-- Opening Marker --

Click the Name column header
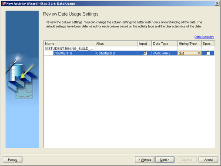The image size is (221, 166). [x=70, y=44]
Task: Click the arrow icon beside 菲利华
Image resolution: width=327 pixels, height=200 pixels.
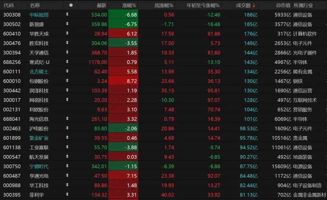Action: tap(67, 194)
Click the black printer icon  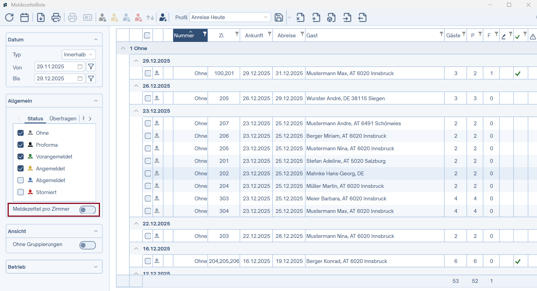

-- Closing Marker --

EXERCISE DIRECTIONS
Copy every record verbatim while leaving each picture out.

EXERCISE RESULT
Click the Name column header
The image size is (221, 166). [x=70, y=44]
Task: Click the arrow icon beside 菲利华
Image resolution: width=327 pixels, height=200 pixels.
Action: tap(67, 194)
Click the black printer icon  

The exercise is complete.